また、下行結腸やS状結腸で出血すると粘血便が見られるようになるほか、下痢と便秘を繰り返したり、便が細くなる便通異常が起こったりします。肛門に最も近い直腸で出血が起こる場合は、便に血が混じるというよりは、直接肛門から出血するようになります。そのため、よく痔の出血と間違えられやすいのですが、大腸がんの出血と痔による出血では違いがありますので注意が必要です。
大腸は便をつくる働きをしているため、大腸がなんらかの病気になると便通異常が起こるようになります。代表的な便通異常として「便秘」と「下痢」があげられますが、これらは日常的に起こりやすいものであるため甘く見られがちです。しかし、便秘や下痢などの便通異常は大腸の病気の重要なサインとなります。ただの便秘や下痢だと軽く考えず、長引くようであれば専門医を受診するようにしましょう。
便秘
便秘を定義する事は便通に個人差があるために難しく、数日間排便がなく便が硬くなったり、お腹が張ったりすれば便秘と呼べますが、数日間排便がなくても通常の便が出れば便秘とは言いません。便秘は腸の働きが低下して起こるものと、腸の構造に問題があって便が通りにくくなるために起こるものに分けられます。
前者の便秘が一般的に多く、食物繊維が不足した食生活やストレスの多い生活、便意があってもトイレに行けず我慢する生活などによって起こります。また、内分泌疾患や薬剤性障害などによっても起こります。後者は腸管内の癒着や炎症、腫瘍などによって腸管内が狭くなり、腸内の内容物が通りにくくなるために起こります。
下痢
通常、便に含まれる水分は70%前後ですが、80%を超えると泥状の便となり、90%を超えると水のような便となります。このような状態を下痢といいます。腸管内に入る水分のほとんどは小腸で吸収され、残った水分は大腸で吸収されます。
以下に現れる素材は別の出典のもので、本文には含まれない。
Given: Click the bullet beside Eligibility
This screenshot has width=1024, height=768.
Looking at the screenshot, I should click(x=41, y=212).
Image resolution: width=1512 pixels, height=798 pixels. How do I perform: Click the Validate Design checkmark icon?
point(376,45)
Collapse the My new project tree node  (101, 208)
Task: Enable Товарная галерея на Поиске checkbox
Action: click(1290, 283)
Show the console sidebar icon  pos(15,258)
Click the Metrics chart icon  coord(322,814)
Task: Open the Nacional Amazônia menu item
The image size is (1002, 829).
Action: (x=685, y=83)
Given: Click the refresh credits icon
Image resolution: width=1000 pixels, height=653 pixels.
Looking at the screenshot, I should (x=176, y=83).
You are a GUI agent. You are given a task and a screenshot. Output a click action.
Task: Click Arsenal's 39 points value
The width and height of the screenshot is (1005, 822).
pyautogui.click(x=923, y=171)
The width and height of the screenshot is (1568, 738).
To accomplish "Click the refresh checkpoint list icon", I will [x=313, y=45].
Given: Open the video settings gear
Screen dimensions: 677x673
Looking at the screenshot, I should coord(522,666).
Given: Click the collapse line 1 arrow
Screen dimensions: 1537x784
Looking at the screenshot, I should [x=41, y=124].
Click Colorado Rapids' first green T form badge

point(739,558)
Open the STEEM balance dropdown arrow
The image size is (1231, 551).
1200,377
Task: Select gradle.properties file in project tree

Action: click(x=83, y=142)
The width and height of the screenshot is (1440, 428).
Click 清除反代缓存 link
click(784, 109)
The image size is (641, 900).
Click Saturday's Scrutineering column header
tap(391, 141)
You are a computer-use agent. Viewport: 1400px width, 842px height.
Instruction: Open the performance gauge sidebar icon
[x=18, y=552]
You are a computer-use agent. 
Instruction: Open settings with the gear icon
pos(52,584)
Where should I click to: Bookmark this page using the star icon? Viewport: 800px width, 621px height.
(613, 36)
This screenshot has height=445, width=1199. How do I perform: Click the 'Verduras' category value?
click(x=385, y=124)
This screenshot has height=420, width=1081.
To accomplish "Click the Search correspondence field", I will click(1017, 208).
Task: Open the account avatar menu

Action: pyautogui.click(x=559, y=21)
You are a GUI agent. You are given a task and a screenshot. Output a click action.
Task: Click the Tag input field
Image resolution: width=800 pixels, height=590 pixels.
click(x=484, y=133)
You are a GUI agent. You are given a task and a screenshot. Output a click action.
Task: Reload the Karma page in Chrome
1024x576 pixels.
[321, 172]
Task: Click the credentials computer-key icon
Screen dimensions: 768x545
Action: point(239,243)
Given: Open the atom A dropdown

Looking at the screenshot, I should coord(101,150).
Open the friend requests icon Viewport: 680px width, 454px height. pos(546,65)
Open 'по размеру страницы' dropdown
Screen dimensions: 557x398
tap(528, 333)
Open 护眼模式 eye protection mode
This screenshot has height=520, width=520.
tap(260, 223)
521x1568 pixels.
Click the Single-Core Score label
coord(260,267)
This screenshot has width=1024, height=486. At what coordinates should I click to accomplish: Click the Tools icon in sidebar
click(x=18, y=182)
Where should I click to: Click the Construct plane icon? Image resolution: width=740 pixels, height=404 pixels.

しかし、腸の蠕動運動が異常で水分吸収が十分に行えなかったり、消化液が過剰に分泌されると、便に含まれる水分量が過剰となって下痢を起こします。
本来腸から吸収される水分が便として体外に出て行くわけですから、このような状態が長く続くと体が脱水症状を起こしたり、栄養吸収が十分に行えないために栄養失調になることもあります。下痢が続く場合は、十分な水分摂取が何よりも大切です。
また、下痢便に血液が混じっている場合は消化管内での出血が疑われ、何らかの重い病気のサインである事もあります。急性の下痢で血液が混じっている場合に疑われる病気としては、大腸がん、大腸ポリープ、大腸炎、胃・十二指腸潰瘍などが考えられます。また、慢性の下痢で血液が含まれる場合には大腸がん、潰瘍性大腸炎、クローン病などが考えられます。いずれにしても、早めに専門医を受診する事をお勧めします。
血便(下血)
血便とは目で見て便に血液が混じっている状態をさし、下血とも言います。消化管内で出血していると血便が起こりますが、出血する場所によって便の色が異なり、上部消化管(食道、胃、十二指腸)で出血している場合は黒色便またはタール便となり、下部消化管(特に大腸など)で出血している場合は赤褐色または鮮紅色となります。上部消化管の出血で便が黒くなるのは、胃酸や消化酵素によって血液が黒く変色するためです。
いずれにしても消化管内から出血しているということは、なんらかの病気のサインとなります。肛門からの出血は痔によるものと考えられがちですが、安易に考えず、専門医での精密検査を受けるようにしましょう。また、日々排便後に便の色や状態を観察する事も大切ですが、肉眼には限界がありますので、集団検診等で毎年便潜血検査を受けるようにしましょう。